In the U.S fixed income space, yields on benchmark 10-year Treasury notes were a little unchanged at 1.4756% compared with its U.S. close of 1.481% on Tuesday. The two-year yield, which rises with traders’ expectations of higher Fed fund rates, touched 0.7402% after hitting 0.758% the previous session, a near two-year high. The Dow Jones Industrial Average rose 0.26% on Tuesday, the S&P 500 hit a record intraday high during the session but weakened to end the day off 0.10% while the Nasdaq Composite lost 0.56%.

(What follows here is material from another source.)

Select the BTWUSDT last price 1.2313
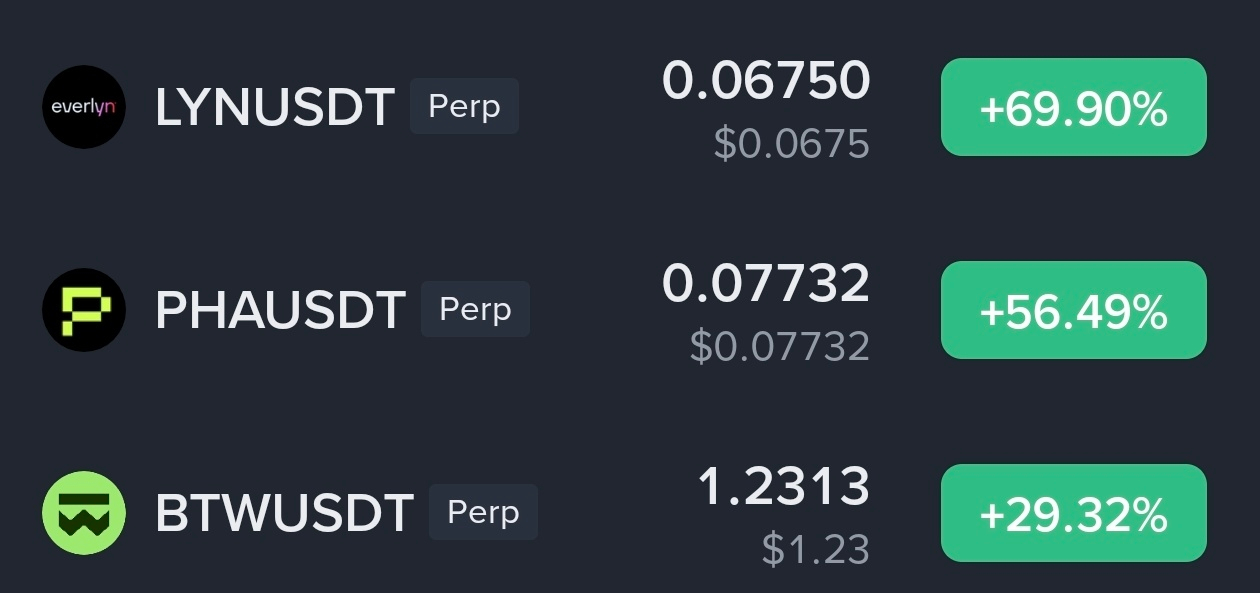The height and width of the screenshot is (593, 1260). (783, 486)
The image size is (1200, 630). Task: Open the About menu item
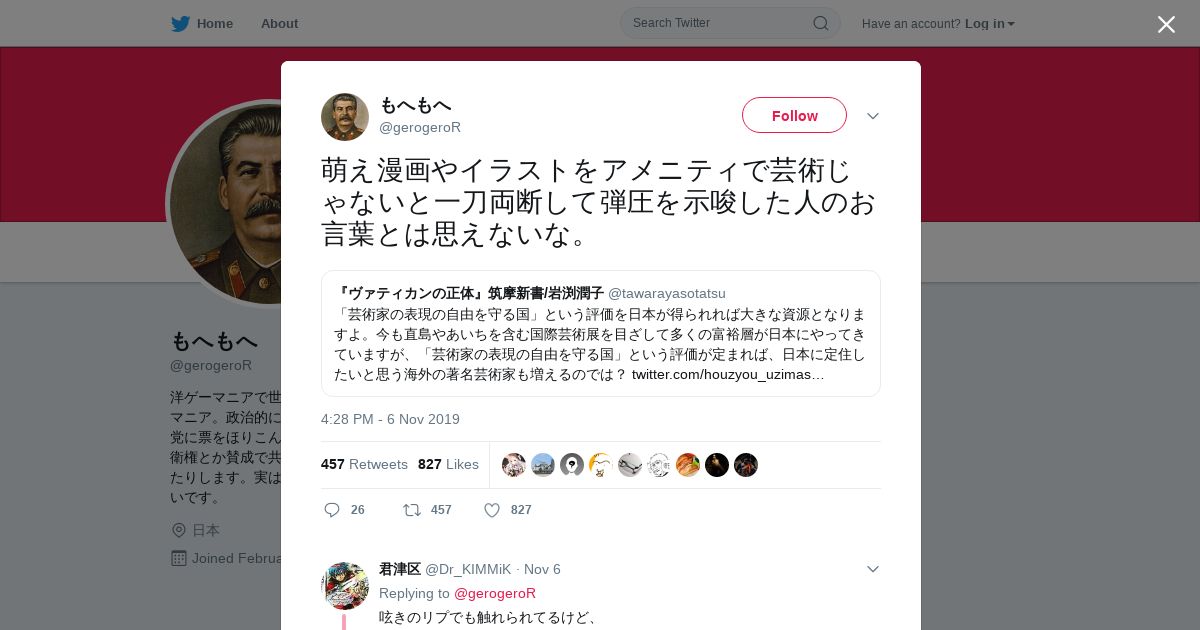click(279, 23)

Stocks in Europe extended gains to a third straight session on Wednesday, led by banks and retail shares, although rising coronavirus cases fueled concerns about the economic outlook for next year. The pan-European STOXX 600 added 0.2% as of 08:15 GMT, with retail, banks and travel stocks rising between 0.3% and 1.3%. The benchmark hit a five-week high in its previous session. France’s CAC 40 had also reached a new record, although the index was flat in early trade on Wednesday after the country’s new coronavirus cases in a 24-hour period hit a record high of 179,807 on Tuesday, one of the highest one-day tallies worldwide since the start of the pandemic. Britain’s FTSE 100 (FTSE), meanwhile, jumped 1% on higher oil prices and slim prospects of lockdowns till the year-end. Germany’s 10-year yield was a little changed at -0.24% while Britain’s 10-year yield advanced two basis points to 0.94%.

Stocks in Asia slipped on Wednesday following a mixed Wall Street session as the region’s investors positioned their portfolios for the new year and grappled with increasing global numbers of Omicron coronavirus cases. The MSCI’s broadest index of Asia-Pacific shares outside Japan lost 0.3%, after six sessions of gains, following volatile U.S. trade. There were losses in Hong Kong, down 0.99% and hurt by declines in mainland tech stocks while Chinese blue chips shed 1.4%. In China, the city of Xian entered its seventh day of lockdown on Wednesday after it reported 151 domestically transmitted COVID-19 infections with confirmed symptoms the prior day.

Crude oil prices held near a one-month high, partly on bets that the global recovery can ride out omicron. Oil prices did near a one-month high after industry data pointed to another drop in U.S. crude inventories and traders bet the fast-spreading omicron virus variant would prove to be less severe than earlier waves. WTI did hold steady near $76 a barrel after gaining 11% over the last five sessions. The American Petroleum Institute reported nationwide crude holdings fell by 3.1 million barrels last week, according to people familiar with the data, which also showed a rise at Cushing, the biggest U.S. storage hub. The government releases the official tally later on Wednesday.